The test landing of 11 August also ended in destruction, but this time most of the units remained intact. Already at the end of the run, the tire could not bear the load and exploded. From further movement most of the rubber and cord was torn off. After the completion of the run, only a rubber and wire mash remained at all, unlike a tire at all.
From spring 1993 to autumn 1995, NASA test pilots conducted 155 test landings at the Convair CV-990 LSRA flying laboratory. During this time, numerous studies have been conducted and a large amount of data has been collected. Without waiting for the end of testing, aerospace experts began to sum up the program. Not later than the beginning of 1994, new recommendations were made for the landing and subsequent maintenance of space technology. Soon, all these ideas were implemented and brought some practical benefits.

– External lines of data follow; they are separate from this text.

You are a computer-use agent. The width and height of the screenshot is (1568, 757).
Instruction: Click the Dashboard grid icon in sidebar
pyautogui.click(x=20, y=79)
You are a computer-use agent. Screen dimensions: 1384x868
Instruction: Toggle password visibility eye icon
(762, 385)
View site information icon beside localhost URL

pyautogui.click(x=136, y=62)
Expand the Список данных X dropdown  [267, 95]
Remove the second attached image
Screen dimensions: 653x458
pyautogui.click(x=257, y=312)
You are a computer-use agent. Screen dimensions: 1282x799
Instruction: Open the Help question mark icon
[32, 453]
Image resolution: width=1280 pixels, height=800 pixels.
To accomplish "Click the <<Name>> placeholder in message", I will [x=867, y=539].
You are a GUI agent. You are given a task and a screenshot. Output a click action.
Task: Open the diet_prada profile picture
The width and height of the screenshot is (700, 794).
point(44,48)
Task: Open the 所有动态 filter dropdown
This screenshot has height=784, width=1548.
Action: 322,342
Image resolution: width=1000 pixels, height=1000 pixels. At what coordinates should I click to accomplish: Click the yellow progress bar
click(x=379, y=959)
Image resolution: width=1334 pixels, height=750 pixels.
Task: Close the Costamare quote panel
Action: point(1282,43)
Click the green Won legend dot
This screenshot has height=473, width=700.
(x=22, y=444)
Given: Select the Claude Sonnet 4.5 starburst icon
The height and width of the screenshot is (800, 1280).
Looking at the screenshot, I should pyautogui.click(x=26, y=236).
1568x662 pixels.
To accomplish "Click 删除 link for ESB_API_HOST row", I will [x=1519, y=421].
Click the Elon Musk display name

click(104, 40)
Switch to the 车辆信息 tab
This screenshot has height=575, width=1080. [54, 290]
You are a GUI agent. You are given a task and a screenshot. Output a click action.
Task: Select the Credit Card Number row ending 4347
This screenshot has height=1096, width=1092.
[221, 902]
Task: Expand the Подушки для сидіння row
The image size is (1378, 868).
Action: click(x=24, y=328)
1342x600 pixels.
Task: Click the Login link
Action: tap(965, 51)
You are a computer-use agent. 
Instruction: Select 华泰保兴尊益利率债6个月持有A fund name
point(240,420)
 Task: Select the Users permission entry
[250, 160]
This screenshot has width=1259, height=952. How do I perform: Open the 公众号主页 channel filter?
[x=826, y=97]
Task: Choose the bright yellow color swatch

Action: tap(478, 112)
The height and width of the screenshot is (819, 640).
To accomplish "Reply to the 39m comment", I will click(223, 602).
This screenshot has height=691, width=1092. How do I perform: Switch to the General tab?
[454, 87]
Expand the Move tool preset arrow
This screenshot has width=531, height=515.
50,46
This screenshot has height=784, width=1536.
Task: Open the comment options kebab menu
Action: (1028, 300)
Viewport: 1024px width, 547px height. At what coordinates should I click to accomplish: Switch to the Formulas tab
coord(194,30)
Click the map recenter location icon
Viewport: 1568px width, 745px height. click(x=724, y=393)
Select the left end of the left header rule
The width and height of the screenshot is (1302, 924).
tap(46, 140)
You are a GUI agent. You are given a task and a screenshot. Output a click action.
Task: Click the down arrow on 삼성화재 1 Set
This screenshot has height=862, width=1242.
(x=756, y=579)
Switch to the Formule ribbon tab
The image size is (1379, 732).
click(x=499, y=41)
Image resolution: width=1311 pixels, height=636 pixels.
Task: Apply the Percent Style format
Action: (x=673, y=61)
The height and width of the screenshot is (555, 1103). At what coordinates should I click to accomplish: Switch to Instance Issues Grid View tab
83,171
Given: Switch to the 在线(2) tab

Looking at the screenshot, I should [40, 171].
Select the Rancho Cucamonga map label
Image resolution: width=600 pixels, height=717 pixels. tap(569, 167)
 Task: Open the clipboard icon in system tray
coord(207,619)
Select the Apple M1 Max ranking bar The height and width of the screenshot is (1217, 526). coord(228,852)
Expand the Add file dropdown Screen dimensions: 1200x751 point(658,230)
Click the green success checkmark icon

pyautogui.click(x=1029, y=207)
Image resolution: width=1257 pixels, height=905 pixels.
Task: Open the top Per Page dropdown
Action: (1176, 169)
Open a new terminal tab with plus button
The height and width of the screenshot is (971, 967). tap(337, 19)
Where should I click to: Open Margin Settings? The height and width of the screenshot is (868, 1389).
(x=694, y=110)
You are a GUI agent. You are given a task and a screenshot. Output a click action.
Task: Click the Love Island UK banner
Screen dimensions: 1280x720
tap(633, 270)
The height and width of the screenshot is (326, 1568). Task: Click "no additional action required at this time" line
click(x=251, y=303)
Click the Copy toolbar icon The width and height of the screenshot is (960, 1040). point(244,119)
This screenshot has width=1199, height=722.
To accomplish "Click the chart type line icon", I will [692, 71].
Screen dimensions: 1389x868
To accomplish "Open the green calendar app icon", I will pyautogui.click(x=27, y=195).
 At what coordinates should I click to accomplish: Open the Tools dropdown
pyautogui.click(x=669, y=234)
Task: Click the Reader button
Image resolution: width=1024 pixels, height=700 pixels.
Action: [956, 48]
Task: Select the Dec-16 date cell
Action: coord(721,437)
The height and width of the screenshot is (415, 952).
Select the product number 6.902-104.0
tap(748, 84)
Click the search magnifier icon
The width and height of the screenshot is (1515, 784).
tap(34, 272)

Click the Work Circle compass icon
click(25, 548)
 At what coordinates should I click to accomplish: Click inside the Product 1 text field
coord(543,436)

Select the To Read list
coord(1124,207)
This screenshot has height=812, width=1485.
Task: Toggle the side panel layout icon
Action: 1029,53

Work under the Landing Systems Research Aircraft research program continued for several years. During this time, we managed to collect a lot of necessary information and determine the potential of existing systems. In practice, it was confirmed that it is possible to increase some of the landing characteristics without using new aggregates, which reduced the requirements for landing conditions and simplified the operation of Shuttles. Already in the mid-nineties, all the main conclusions of the LSRA program were used in developing the existing guidance documents.
The only flying laboratory on the basis of the passenger liner, used in the LSRA project, soon again went to the restructuring. The CV-990 aircraft retained a significant portion of the assigned resource, and therefore could be used in one or another role. With him removed the research stand for mounting the wheels and restored trim. Later, this machine was again used in the course of certain studies.
The Space Shuttle complex has been in operation since the early eighties, but during the first few years, the crews and organizers of the missions had to observe some of the tough ones associated with landing. The Landing Systems Research Aircraft research program allowed us to clarify the actual capabilities of the technology and to expand the allowable ranges of characteristics. Soon, these studies led to real results and had a positive impact on the further operation of equipment.